**What the task requires:**
Print verbatim every line starting at the one that contains "Viewport: 622px width, 400px height." and ending at the final line of the records; include both endpoints.

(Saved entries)
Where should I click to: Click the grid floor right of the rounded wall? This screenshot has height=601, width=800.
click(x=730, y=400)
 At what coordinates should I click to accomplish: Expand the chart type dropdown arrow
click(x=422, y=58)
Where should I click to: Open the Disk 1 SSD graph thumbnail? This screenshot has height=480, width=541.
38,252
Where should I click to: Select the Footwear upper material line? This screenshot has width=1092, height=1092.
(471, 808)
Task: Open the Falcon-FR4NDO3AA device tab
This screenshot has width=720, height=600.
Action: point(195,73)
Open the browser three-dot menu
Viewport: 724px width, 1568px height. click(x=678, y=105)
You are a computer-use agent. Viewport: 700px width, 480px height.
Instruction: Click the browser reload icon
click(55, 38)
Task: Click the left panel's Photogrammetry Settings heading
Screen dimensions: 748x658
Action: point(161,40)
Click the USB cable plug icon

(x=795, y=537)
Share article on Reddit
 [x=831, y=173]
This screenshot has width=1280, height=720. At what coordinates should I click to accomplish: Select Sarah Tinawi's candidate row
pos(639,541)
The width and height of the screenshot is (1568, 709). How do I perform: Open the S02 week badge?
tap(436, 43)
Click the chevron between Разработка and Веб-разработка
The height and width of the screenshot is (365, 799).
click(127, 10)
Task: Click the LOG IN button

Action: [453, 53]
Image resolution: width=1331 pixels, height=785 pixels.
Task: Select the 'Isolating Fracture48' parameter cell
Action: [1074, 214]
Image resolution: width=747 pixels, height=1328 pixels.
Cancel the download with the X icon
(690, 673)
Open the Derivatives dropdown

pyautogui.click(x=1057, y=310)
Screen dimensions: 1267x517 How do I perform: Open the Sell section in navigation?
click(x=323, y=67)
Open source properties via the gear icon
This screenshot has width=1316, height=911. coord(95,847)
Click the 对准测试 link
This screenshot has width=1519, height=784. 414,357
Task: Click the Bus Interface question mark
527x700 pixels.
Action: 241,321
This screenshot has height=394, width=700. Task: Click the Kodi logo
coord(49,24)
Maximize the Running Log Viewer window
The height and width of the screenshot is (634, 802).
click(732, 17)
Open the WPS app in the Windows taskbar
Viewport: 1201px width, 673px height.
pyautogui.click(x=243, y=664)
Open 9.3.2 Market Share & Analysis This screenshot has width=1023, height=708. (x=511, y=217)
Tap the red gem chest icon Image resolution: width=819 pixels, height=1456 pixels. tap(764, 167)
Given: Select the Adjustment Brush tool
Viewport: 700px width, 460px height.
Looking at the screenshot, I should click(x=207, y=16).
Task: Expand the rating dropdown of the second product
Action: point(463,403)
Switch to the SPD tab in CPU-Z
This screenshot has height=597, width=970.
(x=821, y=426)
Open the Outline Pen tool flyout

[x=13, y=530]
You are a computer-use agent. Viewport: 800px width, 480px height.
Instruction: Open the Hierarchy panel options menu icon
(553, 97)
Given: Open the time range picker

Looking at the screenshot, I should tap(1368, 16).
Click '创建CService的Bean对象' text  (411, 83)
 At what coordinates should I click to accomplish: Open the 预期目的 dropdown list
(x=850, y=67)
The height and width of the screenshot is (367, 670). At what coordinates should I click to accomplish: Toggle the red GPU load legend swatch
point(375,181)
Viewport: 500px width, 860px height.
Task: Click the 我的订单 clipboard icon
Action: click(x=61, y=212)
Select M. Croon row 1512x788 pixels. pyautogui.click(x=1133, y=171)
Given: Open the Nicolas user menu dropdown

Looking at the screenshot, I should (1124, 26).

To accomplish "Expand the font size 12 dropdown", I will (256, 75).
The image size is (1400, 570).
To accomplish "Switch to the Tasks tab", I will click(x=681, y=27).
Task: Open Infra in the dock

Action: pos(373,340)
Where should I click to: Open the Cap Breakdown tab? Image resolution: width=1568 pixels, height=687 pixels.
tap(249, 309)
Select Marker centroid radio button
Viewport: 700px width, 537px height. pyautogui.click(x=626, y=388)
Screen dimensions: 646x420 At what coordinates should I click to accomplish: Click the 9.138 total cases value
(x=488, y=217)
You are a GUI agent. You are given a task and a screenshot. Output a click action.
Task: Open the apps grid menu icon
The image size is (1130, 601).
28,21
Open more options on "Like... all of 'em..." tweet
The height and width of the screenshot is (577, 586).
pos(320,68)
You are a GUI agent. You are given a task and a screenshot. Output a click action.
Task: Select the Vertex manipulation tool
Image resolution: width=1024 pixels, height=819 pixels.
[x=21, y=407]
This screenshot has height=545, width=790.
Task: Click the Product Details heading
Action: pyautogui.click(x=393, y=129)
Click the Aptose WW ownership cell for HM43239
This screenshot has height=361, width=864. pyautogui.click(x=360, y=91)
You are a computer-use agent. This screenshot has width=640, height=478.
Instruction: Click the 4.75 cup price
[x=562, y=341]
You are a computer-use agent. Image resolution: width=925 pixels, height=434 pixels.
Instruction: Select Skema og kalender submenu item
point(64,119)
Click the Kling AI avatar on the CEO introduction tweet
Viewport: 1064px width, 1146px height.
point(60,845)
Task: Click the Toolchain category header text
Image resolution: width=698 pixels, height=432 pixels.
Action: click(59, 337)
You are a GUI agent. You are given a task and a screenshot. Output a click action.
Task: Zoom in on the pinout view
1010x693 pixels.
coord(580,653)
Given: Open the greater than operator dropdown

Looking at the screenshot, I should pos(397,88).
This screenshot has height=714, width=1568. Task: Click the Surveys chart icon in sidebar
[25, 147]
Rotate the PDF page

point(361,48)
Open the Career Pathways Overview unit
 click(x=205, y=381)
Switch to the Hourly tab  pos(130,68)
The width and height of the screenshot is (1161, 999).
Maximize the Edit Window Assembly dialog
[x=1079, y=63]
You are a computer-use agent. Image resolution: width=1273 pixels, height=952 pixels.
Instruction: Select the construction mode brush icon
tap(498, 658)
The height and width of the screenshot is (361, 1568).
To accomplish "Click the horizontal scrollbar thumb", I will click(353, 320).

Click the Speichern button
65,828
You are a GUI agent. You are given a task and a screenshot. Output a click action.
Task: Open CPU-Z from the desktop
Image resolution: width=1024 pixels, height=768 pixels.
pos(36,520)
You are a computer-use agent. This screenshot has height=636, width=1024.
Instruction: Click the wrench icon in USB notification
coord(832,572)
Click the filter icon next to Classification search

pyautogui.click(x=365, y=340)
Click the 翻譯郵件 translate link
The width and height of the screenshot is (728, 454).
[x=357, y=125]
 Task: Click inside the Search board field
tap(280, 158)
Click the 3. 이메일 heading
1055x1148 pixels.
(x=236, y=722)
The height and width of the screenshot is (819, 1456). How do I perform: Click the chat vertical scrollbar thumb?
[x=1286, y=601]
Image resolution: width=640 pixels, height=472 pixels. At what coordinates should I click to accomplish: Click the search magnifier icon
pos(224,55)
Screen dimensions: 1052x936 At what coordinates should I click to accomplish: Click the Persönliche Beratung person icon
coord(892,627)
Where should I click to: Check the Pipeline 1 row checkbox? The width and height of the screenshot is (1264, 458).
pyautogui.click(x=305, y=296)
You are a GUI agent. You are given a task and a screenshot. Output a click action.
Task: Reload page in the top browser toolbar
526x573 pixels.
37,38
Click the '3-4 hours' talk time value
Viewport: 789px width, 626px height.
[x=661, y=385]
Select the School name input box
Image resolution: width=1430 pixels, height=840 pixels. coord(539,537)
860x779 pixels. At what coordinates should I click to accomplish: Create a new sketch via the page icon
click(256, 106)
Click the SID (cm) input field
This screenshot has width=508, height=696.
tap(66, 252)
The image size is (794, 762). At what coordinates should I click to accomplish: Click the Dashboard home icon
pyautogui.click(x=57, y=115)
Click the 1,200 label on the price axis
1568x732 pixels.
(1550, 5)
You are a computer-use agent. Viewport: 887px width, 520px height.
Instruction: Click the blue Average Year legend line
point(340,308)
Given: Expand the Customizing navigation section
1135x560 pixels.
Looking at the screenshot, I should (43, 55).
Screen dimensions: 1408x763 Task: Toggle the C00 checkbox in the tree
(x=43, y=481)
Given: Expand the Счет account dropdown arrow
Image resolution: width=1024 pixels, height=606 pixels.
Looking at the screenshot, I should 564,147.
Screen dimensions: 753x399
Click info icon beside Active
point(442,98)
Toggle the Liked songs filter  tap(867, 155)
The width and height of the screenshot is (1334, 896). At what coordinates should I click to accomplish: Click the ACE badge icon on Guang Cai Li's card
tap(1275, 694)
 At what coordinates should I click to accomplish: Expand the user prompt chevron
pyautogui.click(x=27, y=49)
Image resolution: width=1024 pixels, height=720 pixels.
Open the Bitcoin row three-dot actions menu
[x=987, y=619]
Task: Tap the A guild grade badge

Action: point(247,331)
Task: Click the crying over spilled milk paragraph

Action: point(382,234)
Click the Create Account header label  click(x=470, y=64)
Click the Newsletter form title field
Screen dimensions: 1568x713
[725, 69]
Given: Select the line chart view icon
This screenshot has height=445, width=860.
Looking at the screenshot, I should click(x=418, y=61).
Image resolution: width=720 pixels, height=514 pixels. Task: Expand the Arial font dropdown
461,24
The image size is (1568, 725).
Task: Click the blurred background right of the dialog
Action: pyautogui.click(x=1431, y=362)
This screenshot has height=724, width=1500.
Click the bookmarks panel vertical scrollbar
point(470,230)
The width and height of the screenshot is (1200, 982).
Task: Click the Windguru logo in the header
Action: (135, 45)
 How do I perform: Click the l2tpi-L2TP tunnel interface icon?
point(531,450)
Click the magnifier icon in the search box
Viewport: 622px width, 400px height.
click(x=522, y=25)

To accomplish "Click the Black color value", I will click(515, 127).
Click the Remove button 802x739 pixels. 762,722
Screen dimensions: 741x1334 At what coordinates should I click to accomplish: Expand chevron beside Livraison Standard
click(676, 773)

**Exercise output:**
Viewport: 622px width, 400px height.
click(x=522, y=25)

To accomplish "Click the Black color value", I will click(515, 127).
Click the Remove button 802x739 pixels. 762,722
Screen dimensions: 741x1334 At what coordinates should I click to accomplish: Expand chevron beside Livraison Standard
click(676, 773)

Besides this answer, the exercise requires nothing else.